Stored data entries
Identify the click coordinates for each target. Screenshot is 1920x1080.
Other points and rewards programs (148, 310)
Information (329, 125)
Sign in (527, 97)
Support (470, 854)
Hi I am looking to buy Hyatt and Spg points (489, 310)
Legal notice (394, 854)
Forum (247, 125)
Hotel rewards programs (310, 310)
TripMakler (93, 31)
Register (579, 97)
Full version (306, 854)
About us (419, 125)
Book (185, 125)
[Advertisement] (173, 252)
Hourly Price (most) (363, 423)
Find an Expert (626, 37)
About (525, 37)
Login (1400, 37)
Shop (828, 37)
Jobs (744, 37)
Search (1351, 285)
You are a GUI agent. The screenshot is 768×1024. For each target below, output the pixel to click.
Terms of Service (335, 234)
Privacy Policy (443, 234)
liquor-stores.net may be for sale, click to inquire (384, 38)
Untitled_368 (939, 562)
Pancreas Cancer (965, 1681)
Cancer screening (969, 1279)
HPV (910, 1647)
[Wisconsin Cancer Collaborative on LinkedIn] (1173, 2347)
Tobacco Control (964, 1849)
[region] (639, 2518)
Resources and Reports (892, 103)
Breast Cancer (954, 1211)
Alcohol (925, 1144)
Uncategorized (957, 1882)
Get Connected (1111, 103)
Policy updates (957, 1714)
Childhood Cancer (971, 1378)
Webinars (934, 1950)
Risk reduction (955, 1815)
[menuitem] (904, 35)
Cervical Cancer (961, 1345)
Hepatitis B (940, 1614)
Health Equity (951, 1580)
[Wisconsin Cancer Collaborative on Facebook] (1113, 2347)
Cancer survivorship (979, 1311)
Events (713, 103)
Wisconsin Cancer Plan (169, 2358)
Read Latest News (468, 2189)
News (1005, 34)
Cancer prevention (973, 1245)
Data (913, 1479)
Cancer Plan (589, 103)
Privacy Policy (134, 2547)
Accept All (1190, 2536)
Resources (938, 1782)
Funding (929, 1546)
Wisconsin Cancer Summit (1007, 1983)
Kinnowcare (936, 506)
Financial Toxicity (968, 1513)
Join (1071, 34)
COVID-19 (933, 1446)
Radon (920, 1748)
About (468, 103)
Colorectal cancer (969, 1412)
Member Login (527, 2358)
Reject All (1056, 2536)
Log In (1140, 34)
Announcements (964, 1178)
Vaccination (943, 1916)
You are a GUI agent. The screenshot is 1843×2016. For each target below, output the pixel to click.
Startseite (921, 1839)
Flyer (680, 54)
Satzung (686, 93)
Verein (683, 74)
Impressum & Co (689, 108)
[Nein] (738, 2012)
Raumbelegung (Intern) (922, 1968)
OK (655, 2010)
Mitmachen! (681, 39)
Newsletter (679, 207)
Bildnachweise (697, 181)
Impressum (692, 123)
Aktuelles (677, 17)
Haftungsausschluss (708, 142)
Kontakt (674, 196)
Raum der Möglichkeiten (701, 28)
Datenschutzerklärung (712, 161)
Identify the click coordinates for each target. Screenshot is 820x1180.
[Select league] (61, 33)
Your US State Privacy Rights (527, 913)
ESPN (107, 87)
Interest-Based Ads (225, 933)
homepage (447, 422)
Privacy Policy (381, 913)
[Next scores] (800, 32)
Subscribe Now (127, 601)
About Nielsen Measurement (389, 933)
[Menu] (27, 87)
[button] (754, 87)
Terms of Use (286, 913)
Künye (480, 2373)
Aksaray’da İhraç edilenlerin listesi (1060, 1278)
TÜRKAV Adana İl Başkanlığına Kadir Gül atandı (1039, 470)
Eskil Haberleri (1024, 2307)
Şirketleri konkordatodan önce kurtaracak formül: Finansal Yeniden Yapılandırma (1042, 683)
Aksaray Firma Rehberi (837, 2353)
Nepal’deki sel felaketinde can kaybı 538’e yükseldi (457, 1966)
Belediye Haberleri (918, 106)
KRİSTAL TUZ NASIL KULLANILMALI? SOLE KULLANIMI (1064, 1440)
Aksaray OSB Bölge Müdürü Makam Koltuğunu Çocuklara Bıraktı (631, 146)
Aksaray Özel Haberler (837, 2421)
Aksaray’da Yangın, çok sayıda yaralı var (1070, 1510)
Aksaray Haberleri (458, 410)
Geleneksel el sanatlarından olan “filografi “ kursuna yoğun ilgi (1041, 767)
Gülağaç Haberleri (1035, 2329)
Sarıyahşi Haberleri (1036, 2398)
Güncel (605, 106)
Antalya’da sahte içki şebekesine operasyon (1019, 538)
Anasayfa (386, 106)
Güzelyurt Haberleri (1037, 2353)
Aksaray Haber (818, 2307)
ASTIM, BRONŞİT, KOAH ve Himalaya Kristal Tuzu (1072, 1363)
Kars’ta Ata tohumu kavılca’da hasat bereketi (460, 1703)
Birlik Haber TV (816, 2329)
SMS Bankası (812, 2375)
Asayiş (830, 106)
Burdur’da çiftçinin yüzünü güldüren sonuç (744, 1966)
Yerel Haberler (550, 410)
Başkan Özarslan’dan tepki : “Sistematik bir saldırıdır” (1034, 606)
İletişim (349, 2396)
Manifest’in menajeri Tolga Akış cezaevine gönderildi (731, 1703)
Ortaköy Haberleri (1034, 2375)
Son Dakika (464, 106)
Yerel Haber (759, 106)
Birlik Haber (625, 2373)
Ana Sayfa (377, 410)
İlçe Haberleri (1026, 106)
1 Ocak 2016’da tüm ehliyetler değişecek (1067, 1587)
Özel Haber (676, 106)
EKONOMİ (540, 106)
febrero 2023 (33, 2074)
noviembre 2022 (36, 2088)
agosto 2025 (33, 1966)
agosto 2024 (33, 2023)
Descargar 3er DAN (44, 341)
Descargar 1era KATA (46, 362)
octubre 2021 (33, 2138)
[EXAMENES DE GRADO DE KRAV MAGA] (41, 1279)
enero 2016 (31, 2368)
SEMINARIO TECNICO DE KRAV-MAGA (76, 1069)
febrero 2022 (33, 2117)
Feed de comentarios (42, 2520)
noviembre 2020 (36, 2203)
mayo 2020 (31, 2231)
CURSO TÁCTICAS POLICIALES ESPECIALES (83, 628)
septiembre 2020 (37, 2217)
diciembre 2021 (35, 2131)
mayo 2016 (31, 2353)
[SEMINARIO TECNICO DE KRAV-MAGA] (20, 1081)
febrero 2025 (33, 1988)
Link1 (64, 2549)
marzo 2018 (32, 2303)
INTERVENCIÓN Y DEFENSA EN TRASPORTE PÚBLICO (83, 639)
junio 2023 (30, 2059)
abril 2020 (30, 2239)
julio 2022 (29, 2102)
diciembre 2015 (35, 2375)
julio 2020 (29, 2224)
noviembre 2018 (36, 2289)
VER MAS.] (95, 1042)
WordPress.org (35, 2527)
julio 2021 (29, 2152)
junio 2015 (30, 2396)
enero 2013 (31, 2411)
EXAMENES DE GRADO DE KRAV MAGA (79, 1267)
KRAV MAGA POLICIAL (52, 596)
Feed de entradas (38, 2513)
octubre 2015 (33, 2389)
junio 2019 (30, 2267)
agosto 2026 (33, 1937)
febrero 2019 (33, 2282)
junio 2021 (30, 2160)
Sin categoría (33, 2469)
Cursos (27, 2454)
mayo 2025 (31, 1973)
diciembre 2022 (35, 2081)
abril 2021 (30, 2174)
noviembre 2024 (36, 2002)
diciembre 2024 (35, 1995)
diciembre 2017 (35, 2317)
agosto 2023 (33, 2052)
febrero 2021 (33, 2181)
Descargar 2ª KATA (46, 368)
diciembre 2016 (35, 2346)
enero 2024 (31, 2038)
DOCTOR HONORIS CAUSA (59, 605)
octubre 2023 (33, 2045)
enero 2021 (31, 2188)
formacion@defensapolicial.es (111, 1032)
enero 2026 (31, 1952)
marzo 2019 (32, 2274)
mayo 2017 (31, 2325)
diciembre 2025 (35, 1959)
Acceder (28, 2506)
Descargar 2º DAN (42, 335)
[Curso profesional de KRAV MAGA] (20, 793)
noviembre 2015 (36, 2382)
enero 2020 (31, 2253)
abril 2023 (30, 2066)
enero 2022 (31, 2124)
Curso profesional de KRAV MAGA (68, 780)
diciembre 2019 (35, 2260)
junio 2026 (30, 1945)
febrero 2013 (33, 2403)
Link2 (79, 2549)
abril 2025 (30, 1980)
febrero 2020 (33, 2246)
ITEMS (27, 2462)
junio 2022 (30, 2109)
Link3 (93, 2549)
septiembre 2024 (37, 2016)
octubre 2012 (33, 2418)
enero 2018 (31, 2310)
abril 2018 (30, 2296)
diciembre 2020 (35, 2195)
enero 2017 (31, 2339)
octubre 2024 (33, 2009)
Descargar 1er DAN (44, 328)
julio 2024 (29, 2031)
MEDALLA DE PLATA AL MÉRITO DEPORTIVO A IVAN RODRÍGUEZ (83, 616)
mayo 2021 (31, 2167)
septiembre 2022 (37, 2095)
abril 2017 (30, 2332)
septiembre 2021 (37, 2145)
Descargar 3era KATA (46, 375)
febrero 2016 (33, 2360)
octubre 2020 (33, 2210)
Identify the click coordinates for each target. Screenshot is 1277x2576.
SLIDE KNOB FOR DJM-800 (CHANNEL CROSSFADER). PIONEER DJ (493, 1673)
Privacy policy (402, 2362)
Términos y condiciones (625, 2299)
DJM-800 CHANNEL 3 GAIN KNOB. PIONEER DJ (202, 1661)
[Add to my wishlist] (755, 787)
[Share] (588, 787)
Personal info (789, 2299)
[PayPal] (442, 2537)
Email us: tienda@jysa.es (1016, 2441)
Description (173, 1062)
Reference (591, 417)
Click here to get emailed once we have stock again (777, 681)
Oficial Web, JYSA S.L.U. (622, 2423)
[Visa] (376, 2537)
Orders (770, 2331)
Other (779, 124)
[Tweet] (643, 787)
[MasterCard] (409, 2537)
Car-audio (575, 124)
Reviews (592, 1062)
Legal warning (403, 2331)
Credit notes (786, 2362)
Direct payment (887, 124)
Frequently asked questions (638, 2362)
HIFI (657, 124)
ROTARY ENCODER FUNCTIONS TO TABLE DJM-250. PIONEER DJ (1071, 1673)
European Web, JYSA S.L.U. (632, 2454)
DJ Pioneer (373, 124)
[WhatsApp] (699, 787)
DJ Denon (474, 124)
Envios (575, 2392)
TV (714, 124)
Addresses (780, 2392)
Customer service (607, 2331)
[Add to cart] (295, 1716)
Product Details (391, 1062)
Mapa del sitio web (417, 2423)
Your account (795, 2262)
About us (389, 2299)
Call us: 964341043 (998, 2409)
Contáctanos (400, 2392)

— WHAT YOU HAVE TO DO —
Working from the records above, write out verbatim only the lines from the line containing "febrero 2023 (33, 2074)" through the line containing "Feed de entradas (38, 2513)".

— ANSWER —
febrero 2023 (33, 2074)
noviembre 2022 (36, 2088)
agosto 2025 (33, 1966)
agosto 2024 (33, 2023)
Descargar 3er DAN (44, 341)
Descargar 1era KATA (46, 362)
octubre 2021 (33, 2138)
[EXAMENES DE GRADO DE KRAV MAGA] (41, 1279)
enero 2016 (31, 2368)
SEMINARIO TECNICO DE KRAV-MAGA (76, 1069)
febrero 2022 (33, 2117)
Feed de comentarios (42, 2520)
noviembre 2020 (36, 2203)
mayo 2020 (31, 2231)
CURSO TÁCTICAS POLICIALES ESPECIALES (83, 628)
septiembre 2020 (37, 2217)
diciembre 2021 (35, 2131)
mayo 2016 (31, 2353)
[SEMINARIO TECNICO DE KRAV-MAGA] (20, 1081)
febrero 2025 (33, 1988)
Link1 (64, 2549)
marzo 2018 (32, 2303)
INTERVENCIÓN Y DEFENSA EN TRASPORTE PÚBLICO (83, 639)
junio 2023 (30, 2059)
abril 2020 (30, 2239)
julio 2022 (29, 2102)
diciembre 2015 (35, 2375)
julio 2020 (29, 2224)
noviembre 2018 (36, 2289)
VER MAS.] (95, 1042)
WordPress.org (35, 2527)
julio 2021 (29, 2152)
junio 2015 (30, 2396)
enero 2013 (31, 2411)
EXAMENES DE GRADO DE KRAV MAGA (79, 1267)
KRAV MAGA POLICIAL (52, 596)
Feed de entradas (38, 2513)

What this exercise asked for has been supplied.